Shared variables

The documentation defines shared variables as variables that "may be shared between different functions". Well it turns out they have a much deeper meaning that was not explicited in Aesara, and was not made obvious by this name. Let's explore what shared variables are, what they can be used for, where they occur in the library and where they make things difficult.

Example taken from the documentation:

from aesara import function, shared
import aesara.tensor as at

state = shared(0)
inc = at.iscalar('inc')
accumulate = function([inc], state, updates=[(state, state+inc)])

print(state.get_value())
accumulate(1)
print(state.get_value())
accumulate(10)
print(state.get_value())
state.set_value(0)
print(state.get_value())

decrement = function([inc], state, updates=[(state, state-inc)])

decrement(1)
print(state.get_value())

shared variables are not completely symbolic as they carry some internal state. They interact with the graph in two ways:

get_value gets the current value of the variable, stored in a container.
set_value sets the value of the shared variable for all the functions it is used in.

They also allow sharing state between compiled graphs.

updates parameter in function tells the compiler that when the function is going to be run the value of the shared variable is going to be modified in X way. They are necessary because the value of the shared variables needs to be propagated globally?
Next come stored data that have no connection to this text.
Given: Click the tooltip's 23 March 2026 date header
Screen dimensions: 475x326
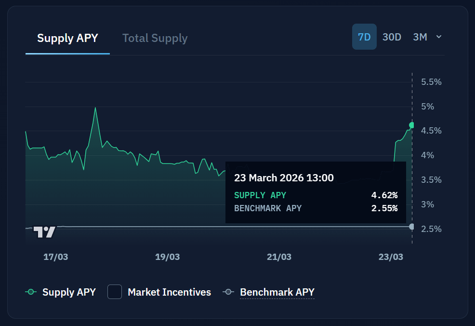Looking at the screenshot, I should [284, 178].
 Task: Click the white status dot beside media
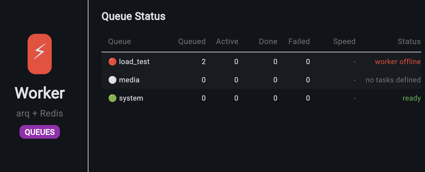[112, 80]
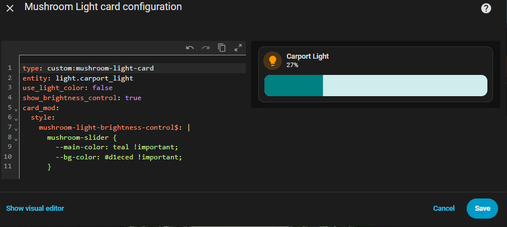
Task: Close the Mushroom Light card configuration dialog
Action: tap(10, 8)
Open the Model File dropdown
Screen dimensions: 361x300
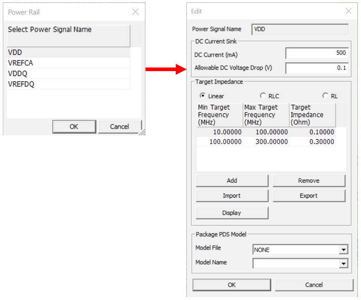(344, 250)
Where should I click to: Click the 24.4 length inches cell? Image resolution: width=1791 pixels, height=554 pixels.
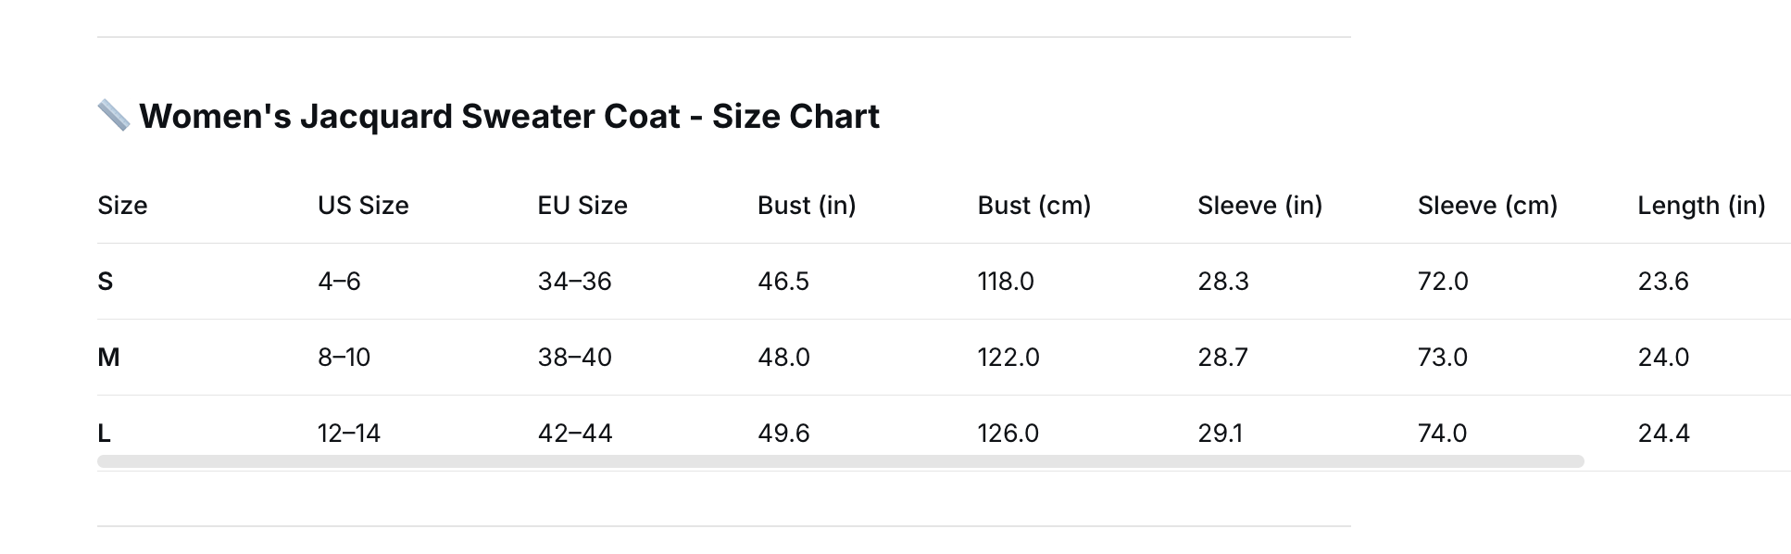pos(1663,433)
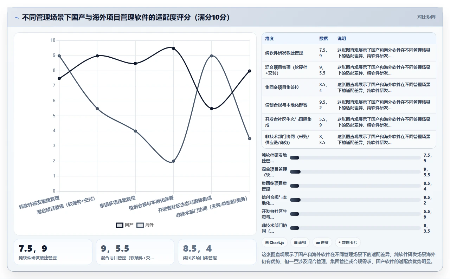Click the 国产 data point at 9.5
The width and height of the screenshot is (450, 279).
click(x=173, y=48)
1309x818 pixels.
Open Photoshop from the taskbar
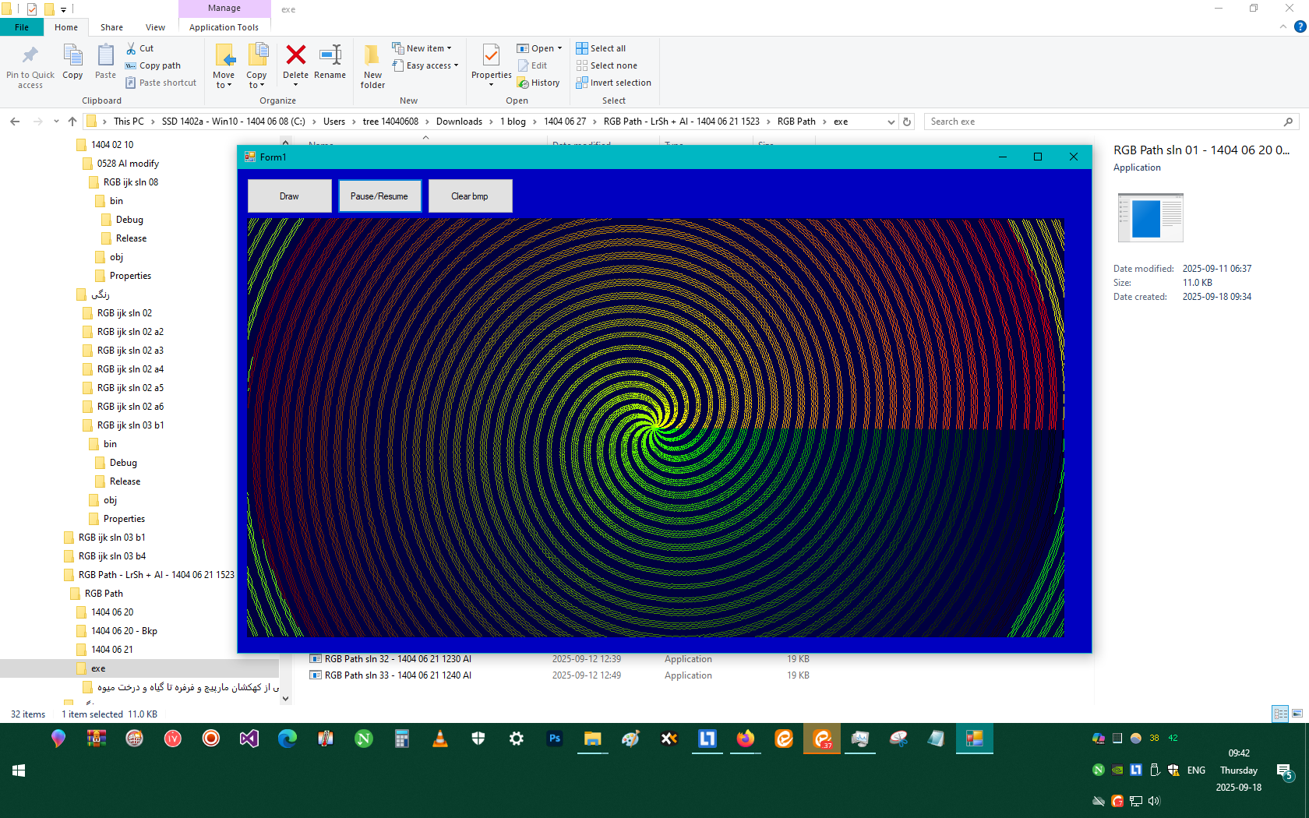tap(555, 739)
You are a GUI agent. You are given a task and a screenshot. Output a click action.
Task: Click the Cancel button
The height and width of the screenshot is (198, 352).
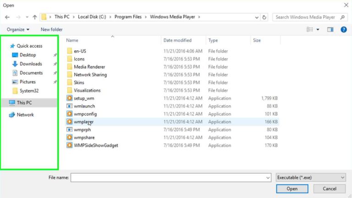coord(330,188)
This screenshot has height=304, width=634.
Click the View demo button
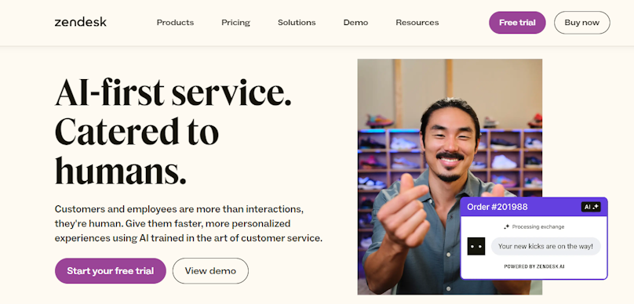210,271

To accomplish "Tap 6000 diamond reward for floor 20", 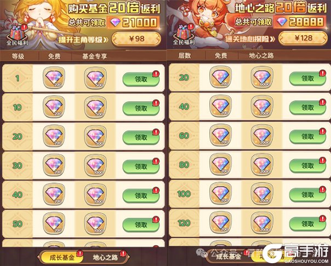I will pos(262,77).
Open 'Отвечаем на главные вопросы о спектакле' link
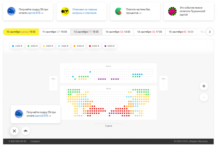This screenshot has width=217, height=147. pos(85,11)
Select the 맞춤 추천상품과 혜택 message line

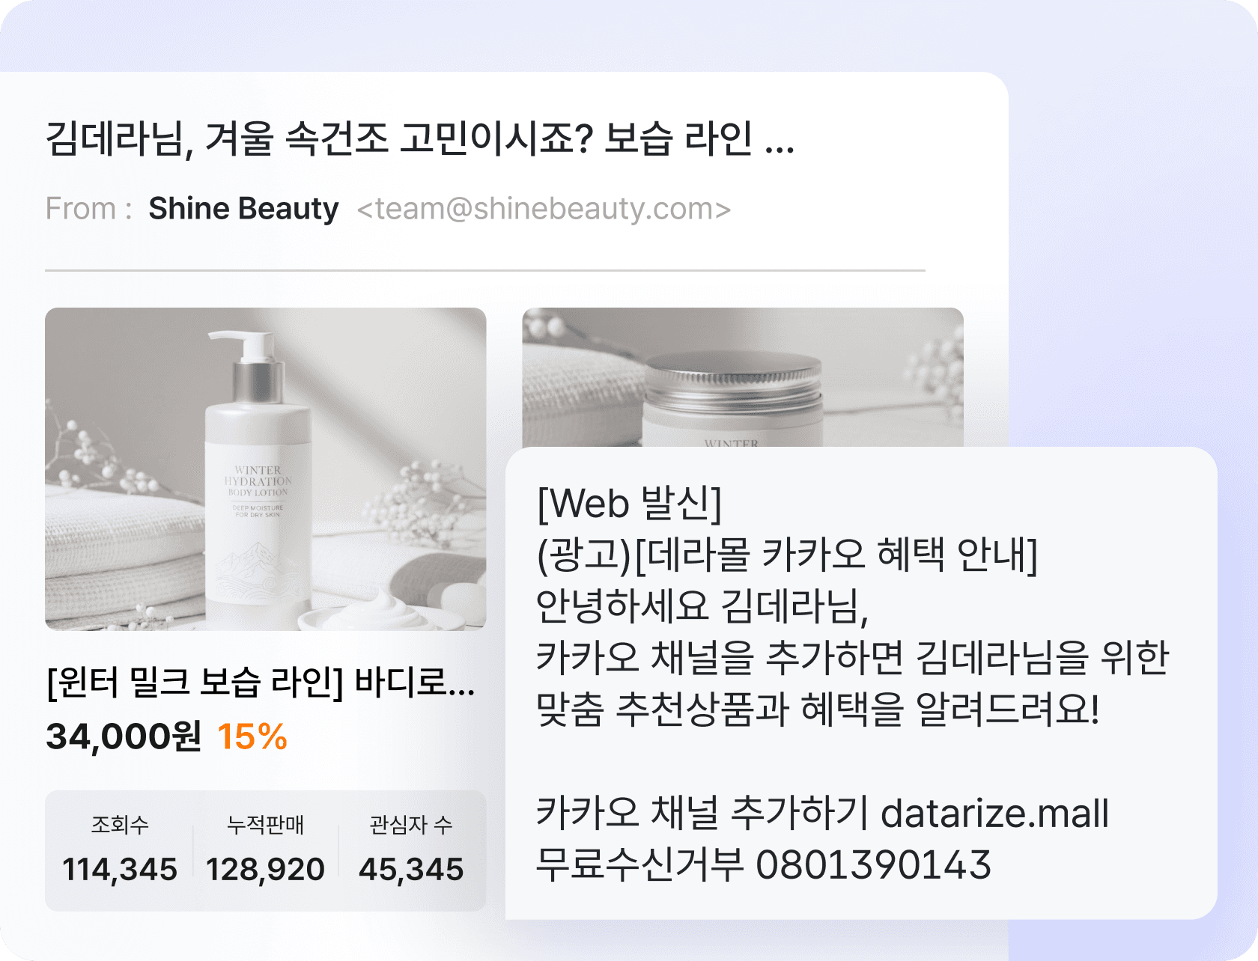tap(818, 710)
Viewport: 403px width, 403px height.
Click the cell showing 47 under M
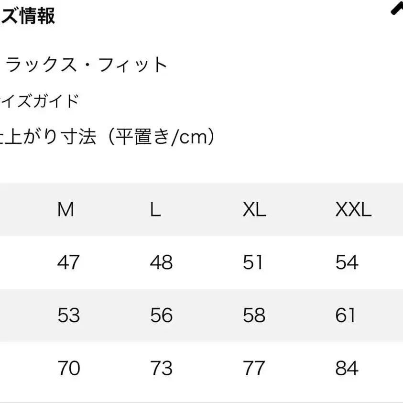[68, 262]
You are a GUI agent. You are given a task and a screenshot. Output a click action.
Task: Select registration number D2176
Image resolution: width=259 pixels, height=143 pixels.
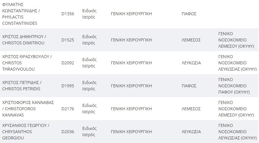tap(68, 109)
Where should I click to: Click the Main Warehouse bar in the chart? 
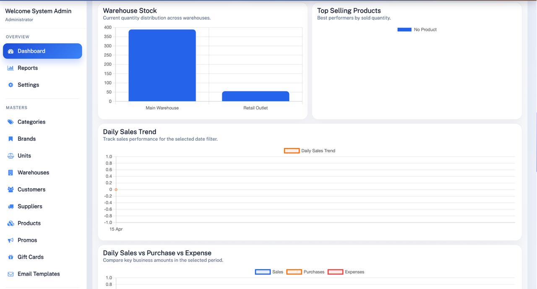coord(162,65)
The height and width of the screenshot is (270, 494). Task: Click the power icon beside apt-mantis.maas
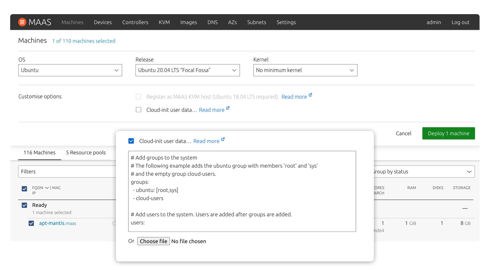point(114,223)
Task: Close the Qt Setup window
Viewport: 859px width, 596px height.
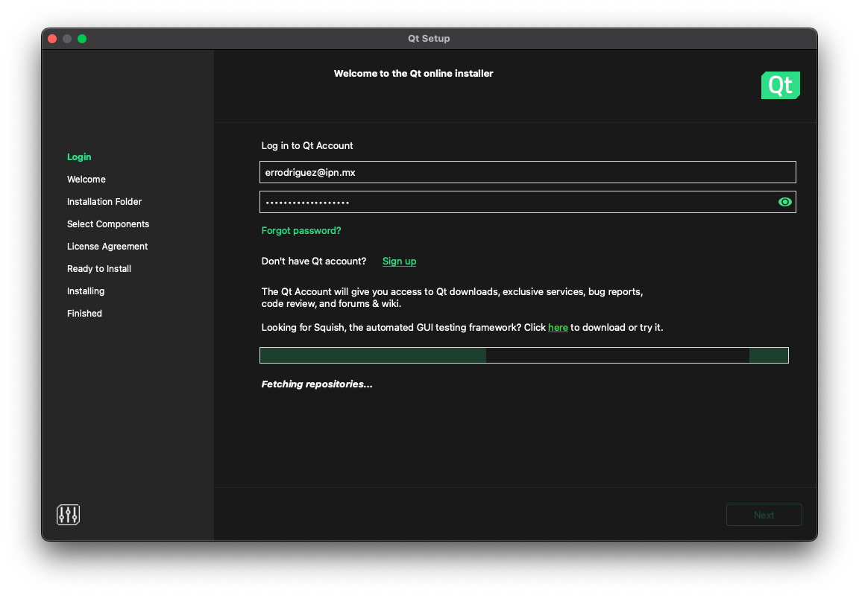Action: 52,39
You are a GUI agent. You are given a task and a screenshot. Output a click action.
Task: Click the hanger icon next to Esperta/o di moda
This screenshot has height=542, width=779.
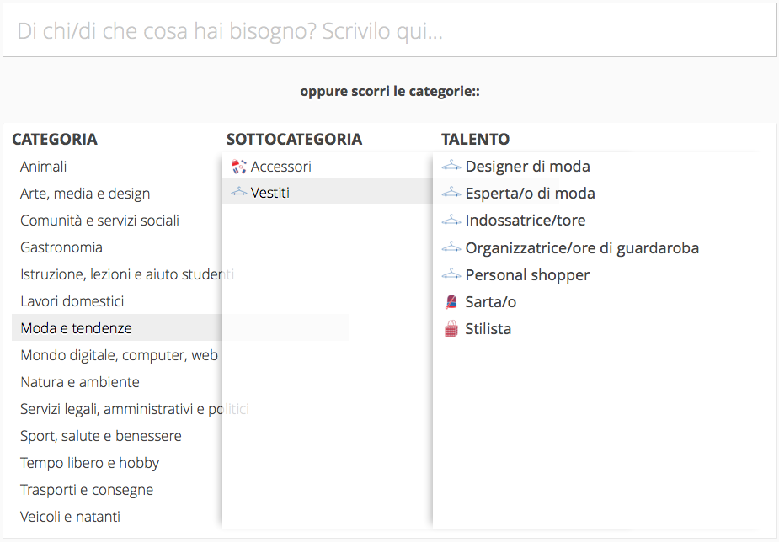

TODO Conceptual understanding: what is a shared variable? Why is it not a Variable?

Variables are placeholders, mere step in a computation. They are variables in the mathematical sense. Shared variables are variables in the computing sense: a value store. The problem is that shared variables introduce a notion of imperative programming (namely "update this register in memory with this value"). Shared variables allow us to:

Interact with our graphs once they've been computed;
Link different compiled graphs;
SOmething with scan.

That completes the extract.